Como
psicose pós-parto pode virar do avesso a vida de novos pais
Ellie
conta que, no início, se sentia totalmente exultante.
Ela
teve seu parto em casa, sem analgesia, e estava radiante por ser mãe. E, mesmo
com poucas horas de sono nos últimos três dias, ela decidiu que não precisava
dormir.
"A
melhor descrição que posso fazer é que parecia que eu tinha acordado de um
pesadelo, sem saber o que era sonho e o que era realidade", ela conta.

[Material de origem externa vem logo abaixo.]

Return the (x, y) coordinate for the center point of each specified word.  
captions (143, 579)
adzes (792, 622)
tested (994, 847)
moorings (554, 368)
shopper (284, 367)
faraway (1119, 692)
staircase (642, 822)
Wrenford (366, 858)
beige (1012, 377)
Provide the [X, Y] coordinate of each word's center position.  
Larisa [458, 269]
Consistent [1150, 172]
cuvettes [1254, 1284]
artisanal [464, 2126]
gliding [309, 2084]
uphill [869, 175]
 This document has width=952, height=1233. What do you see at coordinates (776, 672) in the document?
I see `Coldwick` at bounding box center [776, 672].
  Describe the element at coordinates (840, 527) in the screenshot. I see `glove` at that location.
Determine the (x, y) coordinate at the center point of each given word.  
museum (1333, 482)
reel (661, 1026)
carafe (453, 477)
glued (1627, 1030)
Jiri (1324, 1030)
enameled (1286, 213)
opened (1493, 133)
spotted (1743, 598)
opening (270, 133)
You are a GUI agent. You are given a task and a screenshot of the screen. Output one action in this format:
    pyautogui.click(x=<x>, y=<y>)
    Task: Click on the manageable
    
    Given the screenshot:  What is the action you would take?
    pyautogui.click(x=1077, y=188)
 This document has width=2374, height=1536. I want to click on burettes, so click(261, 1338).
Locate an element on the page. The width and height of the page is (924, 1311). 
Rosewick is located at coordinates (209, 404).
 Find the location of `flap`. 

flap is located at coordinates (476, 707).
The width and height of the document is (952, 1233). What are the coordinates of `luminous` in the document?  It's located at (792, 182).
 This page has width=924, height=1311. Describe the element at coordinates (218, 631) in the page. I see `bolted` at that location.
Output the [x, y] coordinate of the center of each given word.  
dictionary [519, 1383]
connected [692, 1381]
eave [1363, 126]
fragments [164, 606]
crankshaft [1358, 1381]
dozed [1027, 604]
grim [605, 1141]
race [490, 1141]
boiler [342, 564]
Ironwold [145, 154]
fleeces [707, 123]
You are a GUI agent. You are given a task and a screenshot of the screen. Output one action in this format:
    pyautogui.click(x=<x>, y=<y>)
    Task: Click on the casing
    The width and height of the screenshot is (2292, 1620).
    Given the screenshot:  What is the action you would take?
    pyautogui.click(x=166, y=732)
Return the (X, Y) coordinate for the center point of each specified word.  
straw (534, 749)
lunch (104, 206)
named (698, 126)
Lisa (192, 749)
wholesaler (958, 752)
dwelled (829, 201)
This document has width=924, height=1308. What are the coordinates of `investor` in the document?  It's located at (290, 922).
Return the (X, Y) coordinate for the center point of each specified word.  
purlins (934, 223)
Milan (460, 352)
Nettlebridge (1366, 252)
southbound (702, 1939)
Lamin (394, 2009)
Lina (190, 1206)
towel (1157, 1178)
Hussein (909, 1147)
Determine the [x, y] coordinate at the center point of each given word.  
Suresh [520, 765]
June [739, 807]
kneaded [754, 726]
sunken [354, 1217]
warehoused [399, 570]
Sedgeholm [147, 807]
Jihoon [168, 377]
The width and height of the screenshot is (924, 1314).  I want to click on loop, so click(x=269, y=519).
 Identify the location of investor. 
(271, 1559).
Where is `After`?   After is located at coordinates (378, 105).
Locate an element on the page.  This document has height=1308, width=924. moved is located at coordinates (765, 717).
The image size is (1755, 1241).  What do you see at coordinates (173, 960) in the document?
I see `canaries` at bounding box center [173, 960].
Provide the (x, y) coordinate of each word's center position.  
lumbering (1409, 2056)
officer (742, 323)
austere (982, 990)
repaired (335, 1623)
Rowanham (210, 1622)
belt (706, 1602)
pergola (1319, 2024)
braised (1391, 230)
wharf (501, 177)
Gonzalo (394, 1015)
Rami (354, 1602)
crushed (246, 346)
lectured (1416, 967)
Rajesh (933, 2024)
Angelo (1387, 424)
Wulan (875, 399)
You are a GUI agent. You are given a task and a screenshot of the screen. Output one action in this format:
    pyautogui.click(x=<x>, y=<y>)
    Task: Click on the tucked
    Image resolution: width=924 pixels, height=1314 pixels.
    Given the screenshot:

"Mas [esta sensação] nunca desaparecia."
"Depois,
eu pensei que tinha matado meu filho na cama. Lembro que o meu parceiro
apareceu e eu só perguntava 'isso é real?'"
Ellie
estava sofrendo de psicose pós-parto (PPP), uma doença debilitadora que pode
temporariamente virar a vida do avesso para os novos pais.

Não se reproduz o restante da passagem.